1 2gt 2=r, xoc=vt, xbc=xoc-xob, it is obtained, xbc = root number (2r g) v-r, and the root number (2r g) v is greater than r

Let the BC distance be l, and the object will move in a uniform circular motion around the sphere at a speed of v2, then:

vt=r+l；

1/2gt^2=r;

m（v2）^2)/r=mg;

v>v2;

The velocity v is greater than the root number (gr), and the BC distance is v*root number (2r g).

Find the landing time first, and then find the distance.

The analysis is wrong, it takes longer for the flying knife to hit point P, and it takes less time to hit point M h=>t=(2h g) (1 2)==>

h(m)=(2h/g)^(1/2)

h(p)=(2*3h/g)^(1/2)=(3)^(1/2)*h(m)>h(m)

Because point m is the farthest from point o among the three points, and the gravitational formula is the same, it takes a long time.

Answer: C flat throwing motion is only affected by gravity, the acceleration is unchanged, it is a uniform velocity curve motion of A=G, AB is wrong, C is correct. Since the velocity direction of the object in flat throwing motion when it lands is the combined velocity from the horizontal direction to the vertical direction, it must not be vertically downward, d is wrong.

a.False, the flat throwing motion is a uniform acceleration motion.

Acceleration is. g] b, false, x=vt, and .

Time-related. c, right, 1 2gt

HD, wrong, the direction of speed is constantly changing, however.

The direction of acceleration is always straight down

Of course, choose D! Uniform acceleration in the vertical direction and uniform speed in the horizontal direction, so the time is only determined by height. (1) False.

The acceleration is always g, and the direction is straight downward, so (3) is wrong, choose d: (2) and (4).

d is determined by h=1 2*gt*t, and the time is determined by height.
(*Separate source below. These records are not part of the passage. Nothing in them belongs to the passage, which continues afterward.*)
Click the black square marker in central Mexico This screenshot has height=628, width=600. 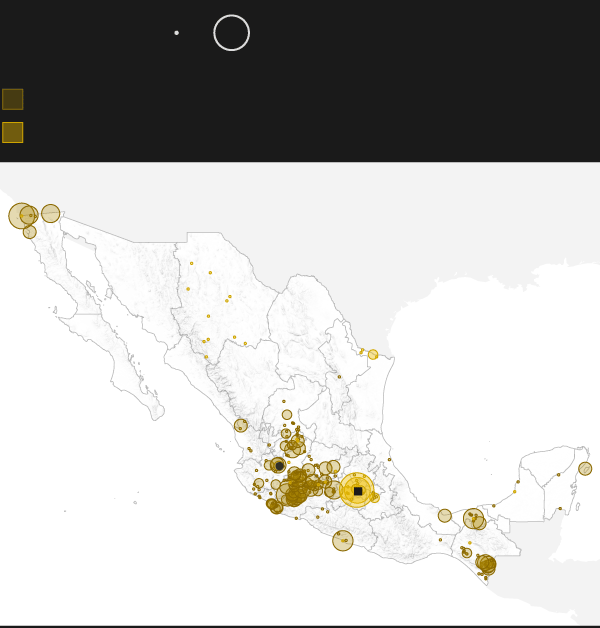pyautogui.click(x=357, y=491)
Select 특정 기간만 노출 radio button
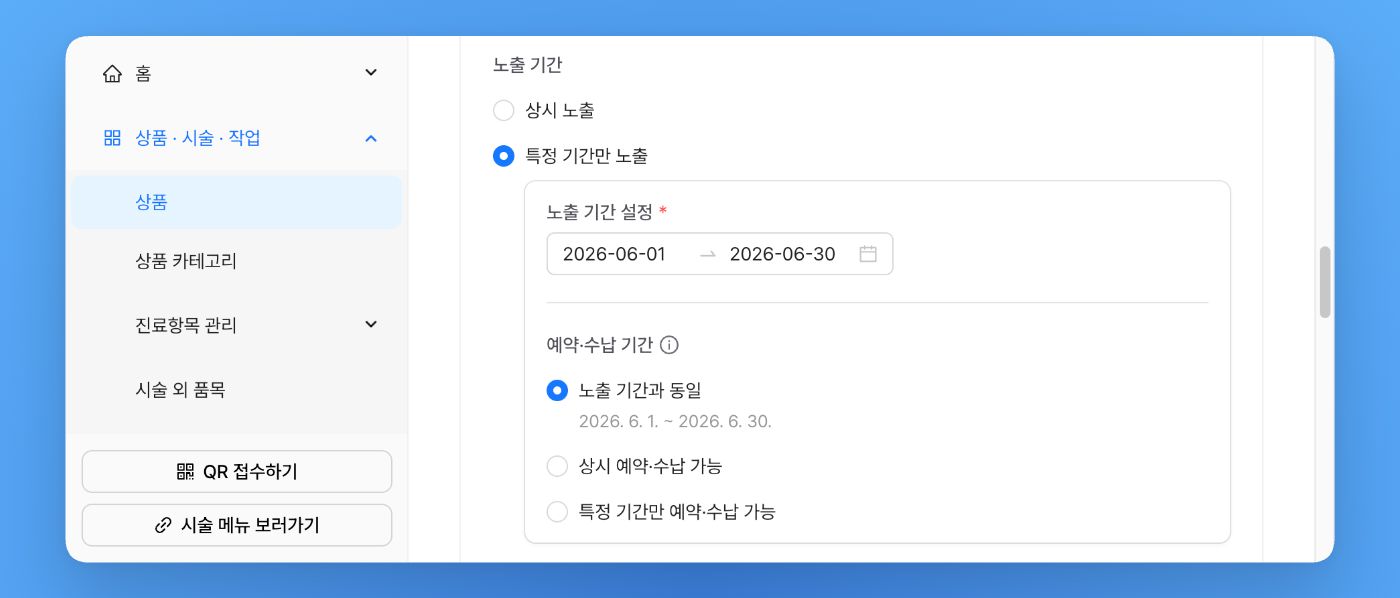Viewport: 1400px width, 598px height. point(504,156)
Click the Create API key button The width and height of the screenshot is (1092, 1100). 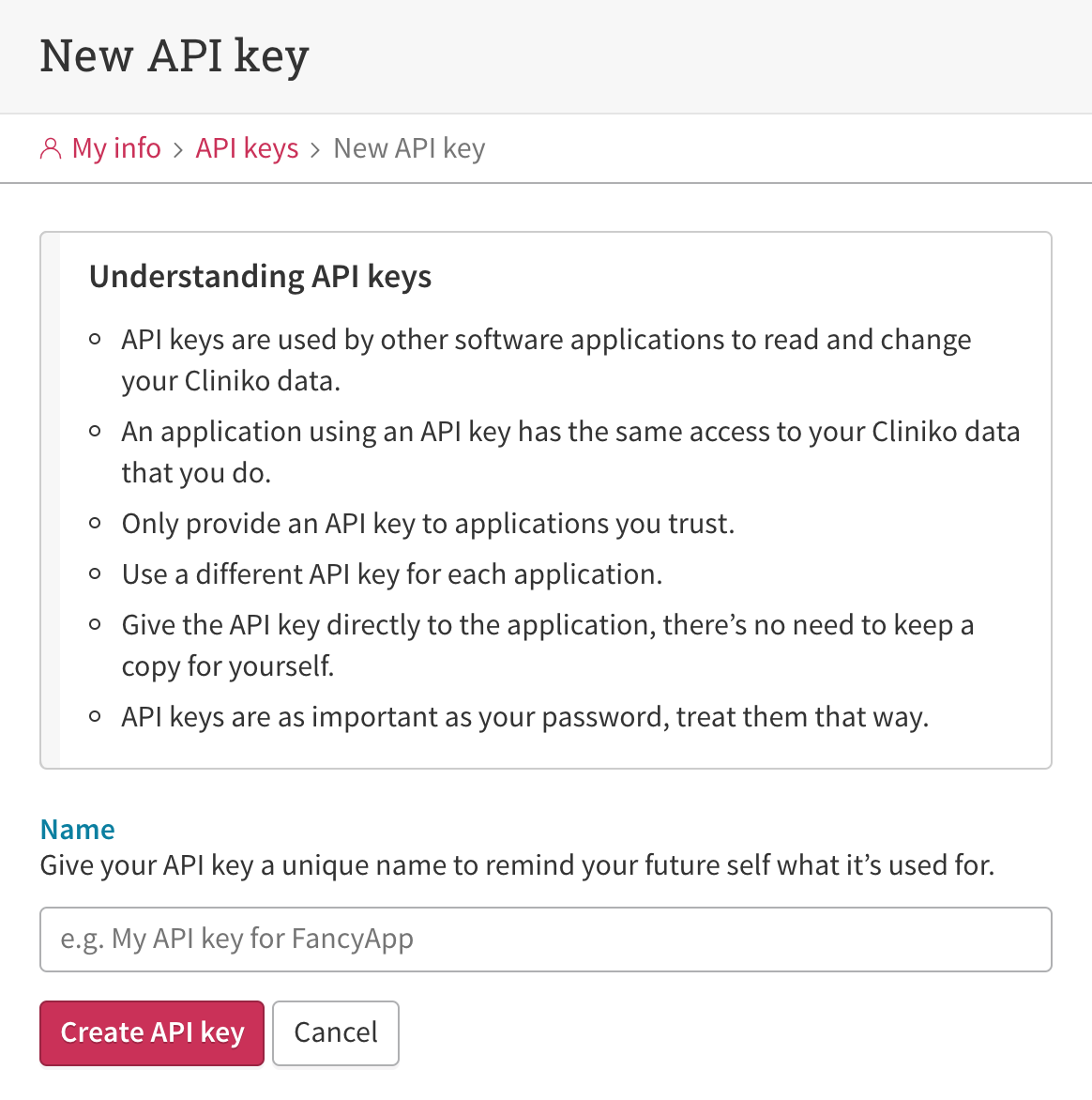[151, 1032]
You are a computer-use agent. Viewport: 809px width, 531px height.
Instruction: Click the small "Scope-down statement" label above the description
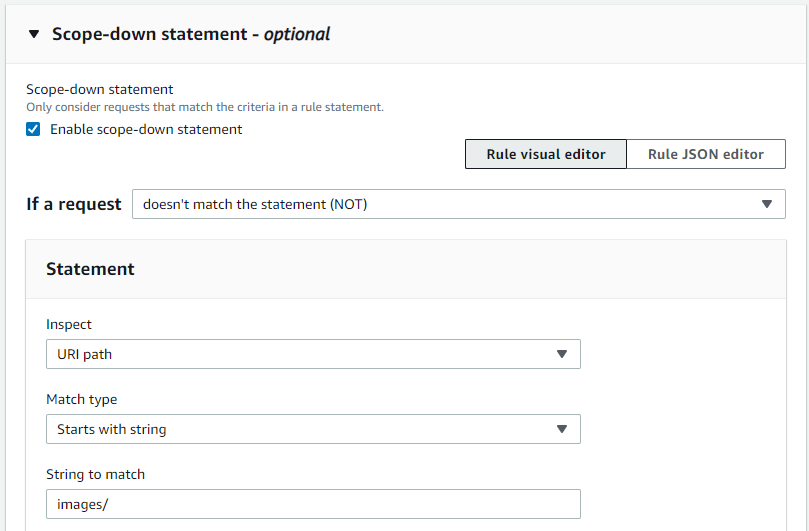pyautogui.click(x=100, y=89)
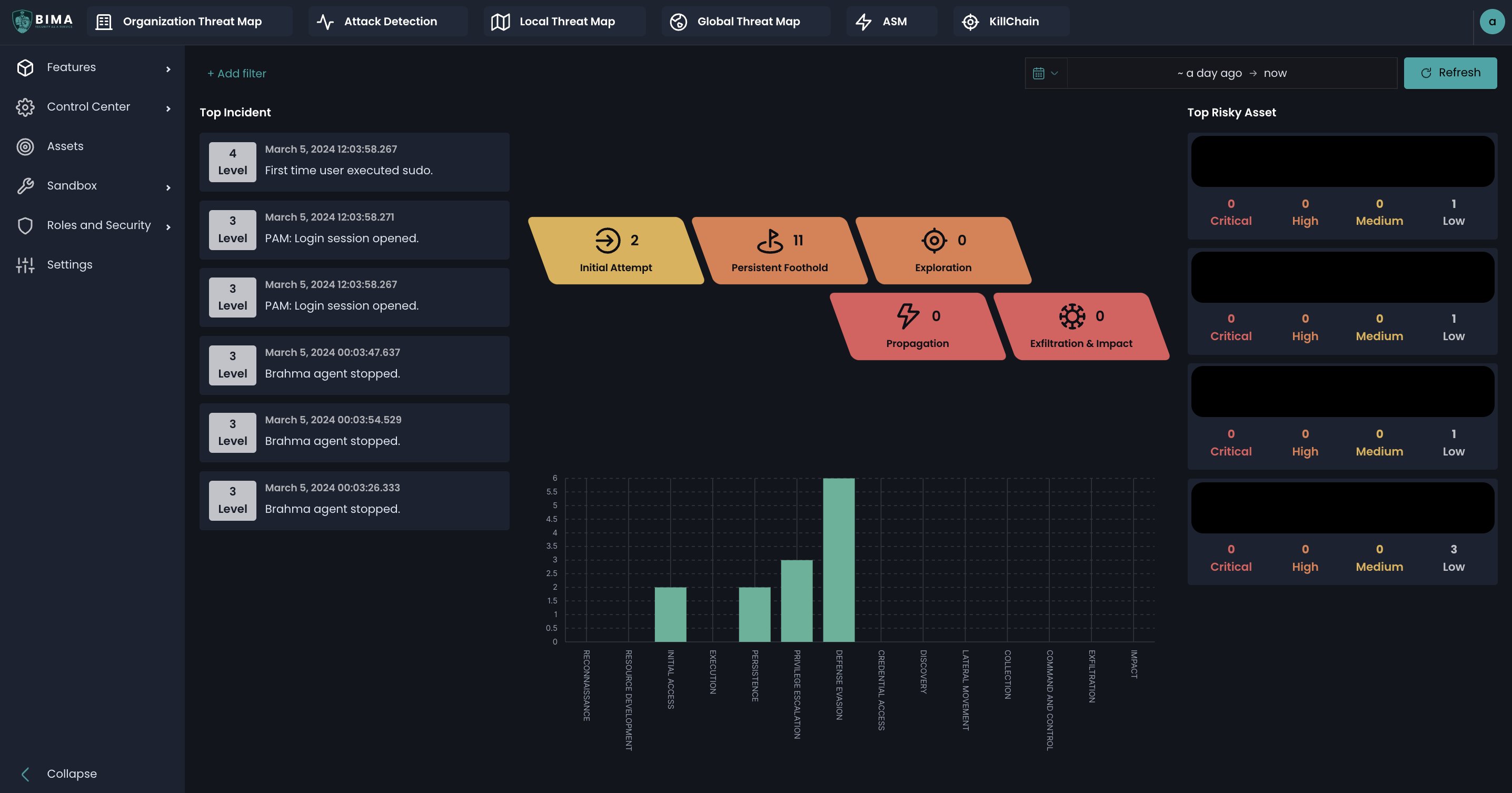Image resolution: width=1512 pixels, height=793 pixels.
Task: Click the Sandbox wrench icon
Action: click(x=25, y=185)
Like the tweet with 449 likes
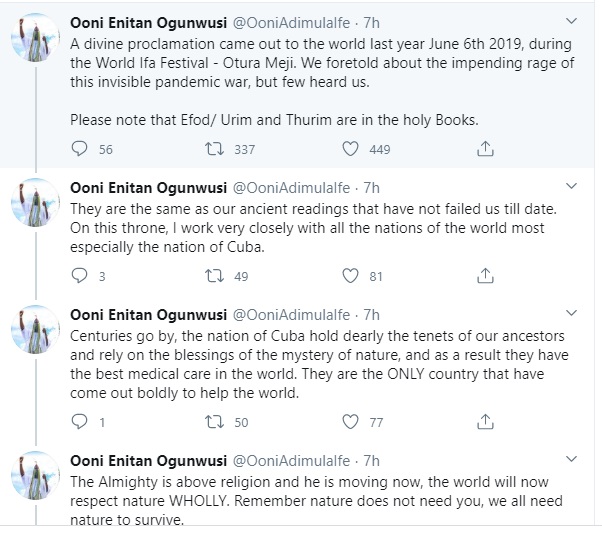 [x=351, y=149]
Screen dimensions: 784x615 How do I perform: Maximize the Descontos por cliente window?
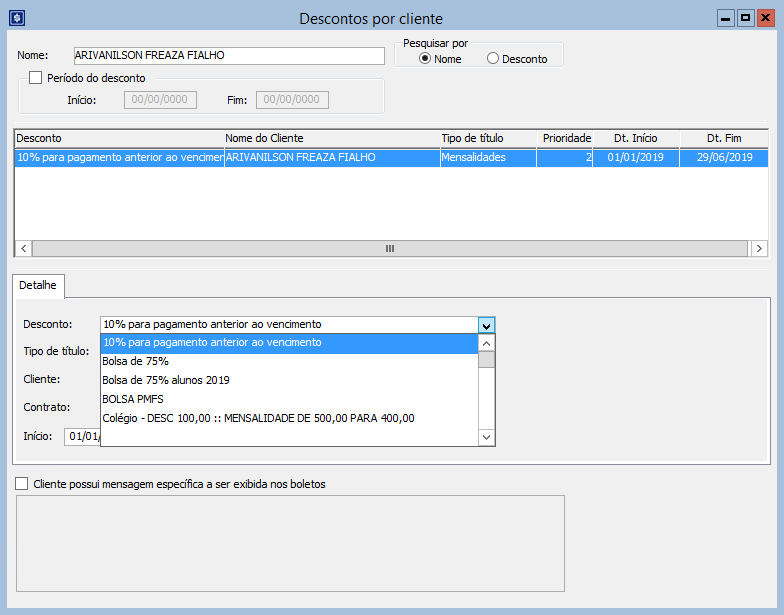[x=745, y=18]
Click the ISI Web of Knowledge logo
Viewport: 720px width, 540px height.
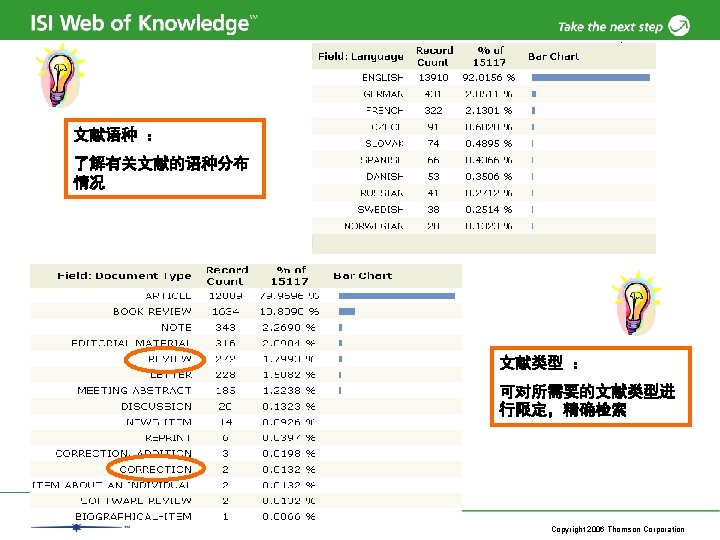point(143,23)
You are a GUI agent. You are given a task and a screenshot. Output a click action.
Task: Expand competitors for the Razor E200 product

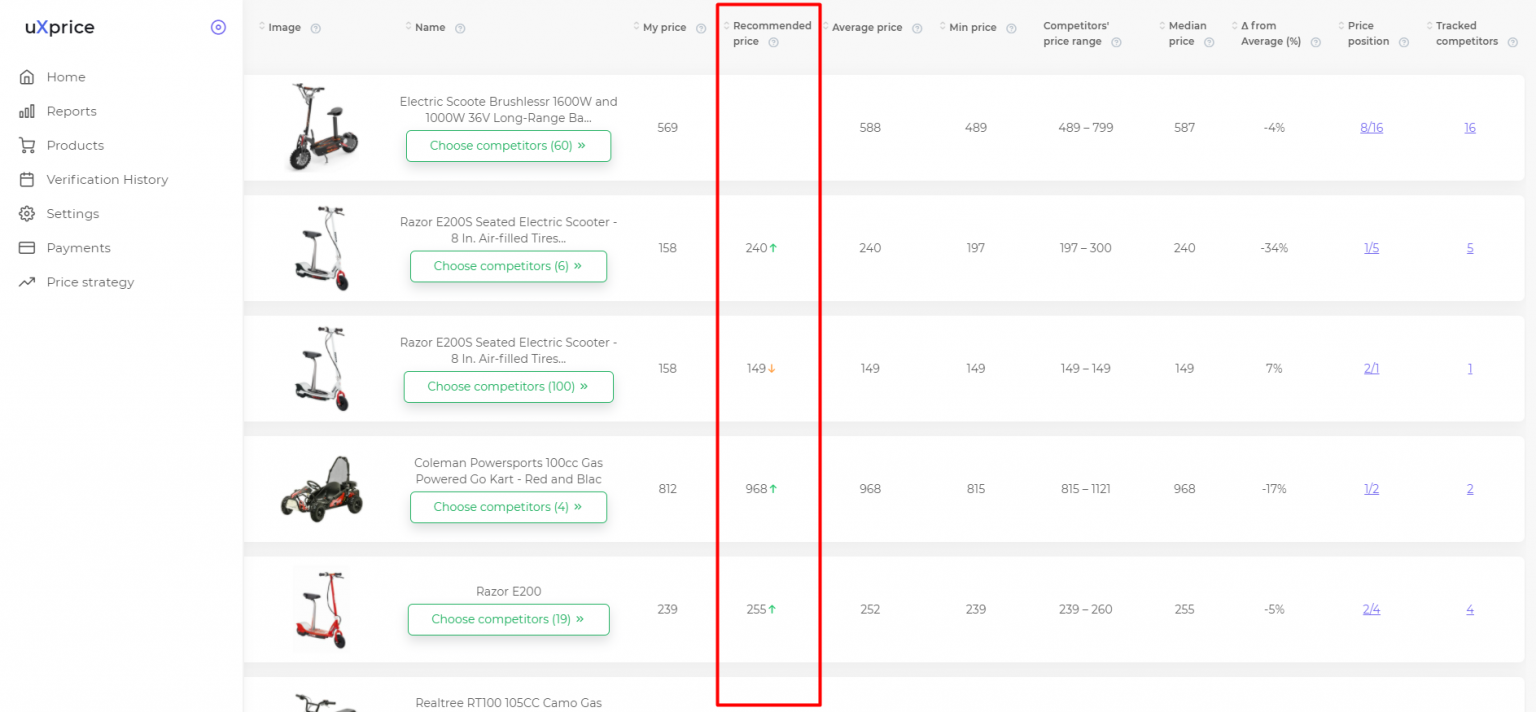click(508, 619)
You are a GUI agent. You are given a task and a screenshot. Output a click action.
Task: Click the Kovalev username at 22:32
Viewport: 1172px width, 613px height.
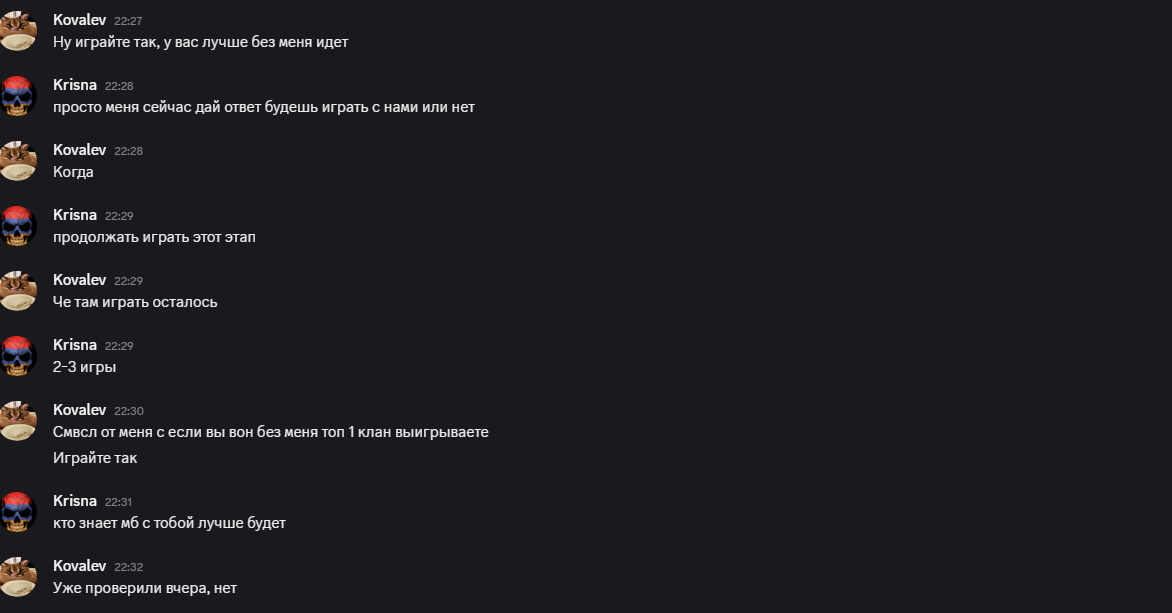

The initial velocity in the horizontal direction does not change, which determines the range. The acceleration is always equal to g, unchanged. The velocity varies due to the presence of acceleration. The jerk does not change, and it is a uniform variable speed.

d(1) in The flight time is independent of speed.

3) The acceleration in the medium is unchanged.

The DA time is determined by the height, since 1 2 GT = H

b is correct c acceleration is g constant d is correct.